Paul Simon offers a charming enchantment at Disney Hall


In 2018, Paul Simon walked towards the Hollywood Bowl stage, so most of the crowd believed it was his last tour stop in Los Angeles. Simon also expected that, he had announced the event as his “farewell tour at home.” After 50 years of action, a record of three Grammy victories for the album, a catalog of some of the most sophisticated and inquisitive American songs ever put on paper: it would come out with complete garlands.

So, what surprise and delight when Simon, now 83, announced a few years later that he was not over yet.

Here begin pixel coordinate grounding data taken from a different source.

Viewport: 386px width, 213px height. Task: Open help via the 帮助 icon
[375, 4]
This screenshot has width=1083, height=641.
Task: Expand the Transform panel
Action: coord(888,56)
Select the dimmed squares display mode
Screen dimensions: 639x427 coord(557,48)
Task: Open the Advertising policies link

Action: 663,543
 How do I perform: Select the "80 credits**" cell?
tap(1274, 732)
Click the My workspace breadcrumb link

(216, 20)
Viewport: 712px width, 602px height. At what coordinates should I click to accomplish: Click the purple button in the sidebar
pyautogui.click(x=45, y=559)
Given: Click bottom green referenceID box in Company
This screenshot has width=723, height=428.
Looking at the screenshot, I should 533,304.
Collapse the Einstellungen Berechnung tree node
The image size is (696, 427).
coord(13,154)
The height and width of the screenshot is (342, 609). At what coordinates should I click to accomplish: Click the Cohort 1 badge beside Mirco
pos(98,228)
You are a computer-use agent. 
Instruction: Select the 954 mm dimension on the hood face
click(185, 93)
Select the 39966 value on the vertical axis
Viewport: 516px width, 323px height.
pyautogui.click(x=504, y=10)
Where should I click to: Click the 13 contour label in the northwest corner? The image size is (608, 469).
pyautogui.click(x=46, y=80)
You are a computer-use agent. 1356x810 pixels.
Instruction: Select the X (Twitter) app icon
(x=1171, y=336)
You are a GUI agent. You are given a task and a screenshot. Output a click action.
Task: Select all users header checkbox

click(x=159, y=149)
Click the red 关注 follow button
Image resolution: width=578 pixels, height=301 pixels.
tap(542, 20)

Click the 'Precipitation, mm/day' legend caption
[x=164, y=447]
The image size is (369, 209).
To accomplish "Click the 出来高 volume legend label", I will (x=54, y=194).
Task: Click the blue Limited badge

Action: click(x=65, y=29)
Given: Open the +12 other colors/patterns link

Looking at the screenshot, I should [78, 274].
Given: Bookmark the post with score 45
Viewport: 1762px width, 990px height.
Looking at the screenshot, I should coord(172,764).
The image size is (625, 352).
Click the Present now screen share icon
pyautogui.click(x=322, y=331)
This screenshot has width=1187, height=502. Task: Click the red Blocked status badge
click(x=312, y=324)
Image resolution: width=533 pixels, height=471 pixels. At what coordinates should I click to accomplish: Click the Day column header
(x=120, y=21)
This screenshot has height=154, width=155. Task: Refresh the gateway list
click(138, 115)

In 2023, he released a new album, “Seven Psalms”, an elliptical and funny invocation for the arch of his life, based on biblical images and interlaced guitar leaks.

But even better, Simon would also return to the stage for a new tour, including a five night race at Disney Concert Hall. For Los Angeles fans, these programs were a last chance to connect with Simon, who now had a deep album of late tasks to reserve their catalog. Those songs covered their years in the folk scene of Greenwich Village from the 60s and 70s to a duo of Sabrina Carpenter in the 50th anniversary of “Saturday Night Live”.

Wednesday's show, the last of Disney Hall, came to everything, with Simon still exquisitely in the last light of his career as a performance.

If Simon, seven years ago, had doubts about his interest or ability to act live at this demanding level, they must have disappeared at the time he obtained a guitar in his hand in Disney Hall. The set opened with a complete “Seven Salms” career, a short but deep song cycle in which a dense and ornamental acoustic guitar figure resorts to several songs in an intimate valid.

“Seven Pslams” belongs to “Blackstar” by David Bowie or “American Recordings” albums by Johnny Cash in the Canon of Wide Lenses look at the mystery of late life. Simon's music was wise before his time even when he was a young man. But the perspective it has in this advantage, in the rear of 80 with a rejuvenated muse, was especially moving.

“I lived a life of pleasant penalties, until the real business arrived,” he sang about “Love is like a braid.” “And at that time of prayer and wait, where doubt and reason inhabit / a jury sat down, deliberative. Everything is lost or everything is fine.”

The members of the Simon Band for this period, a dozen percussions, which covers, dressed in wood and guitars, were mostly impressionists during this portion, adding bells and flowering chamber distant to the patina of these songs.

While killing the heels in the blues “my professional opinion”, there was a trembling power in “Trail of volcanoes” and, especially, “his forgiveness”, in which Simon took a balance of his time on earth and whatever is next. “Two billion heartbeat and exit / shake the flag in the last parade / I have my reasons to doubt,” he sang, followed by a funny enchantment: “Immerse your hand in the waters of heaven, the imagination of God … all the abundance of life in a fall of condensation.”

Paul Simon touches and sings Wednesday at Disney Concert Hall in Los Angeles.

(Gina Ferazzi / Los Angeles Times)

Half of the show's back was a bit louder. A fan even made a little history when he launched a $ 20 ticket on the stage, which was enough for Simon to force Gamely to play a “Kodachrome” verse.

Simon and his band had more loose reins here. “Graceland” and “Under African Skies” radiated curiosity for the musical generosity of the world, with the tense complexity of that album, racing a stone on the way for the current global rise of African music. (He presented his bassist, Bakithi Kumalo, as the last surviving member of the original “Graceland” band).

An elegant “Slidin 'Away” led to a moving “the late great Johnny Ace”, which took a history of rock self -destruction' N 'Roll and set it to a generational sense of cultural collapse. Simon did not refer to any current event beyond the murders of John F. Kennedy, Robert F. Kennedy and John Lennon, but you could feel contemporary gravity in the song.

Veteran drummer Steve Gadd repeated his Jazz pauses for “50 ways to leave your lover”, and the paternity ballad “St. Judy's Comet” was a sweet and deep flowering. (That mood continued when Edie Brickell, Simon's wife and vocalist, slipped from the lateral stage to whistle the “Yo and Julio Down by the Schoolyard hook. Guitar and manual percussion, while the extensive and with the time firm “The Cool River, Cool Cool” showed Simon the musician, not only the poet, still in the absolute command.

Simon's set never had to “bridge on problematic water” or “you can call me”, but the final bis wrapped only with him and a guitar and the eternal anthem of “the sound of silence.” His guitar work retained all his original power in the instrumental opening careers, and Simon seemed really grateful that, perhaps even to his own surprise, the scenario would not have lost his promise or power for him yet.

Who knows if Wednesday was the last time Angelen will see Simon play live (this tour is wrapped next month in Seattle). If it were, then it was a beautiful blessing for one of the defining composers of the United States. But if not, have the opportunity to see it again.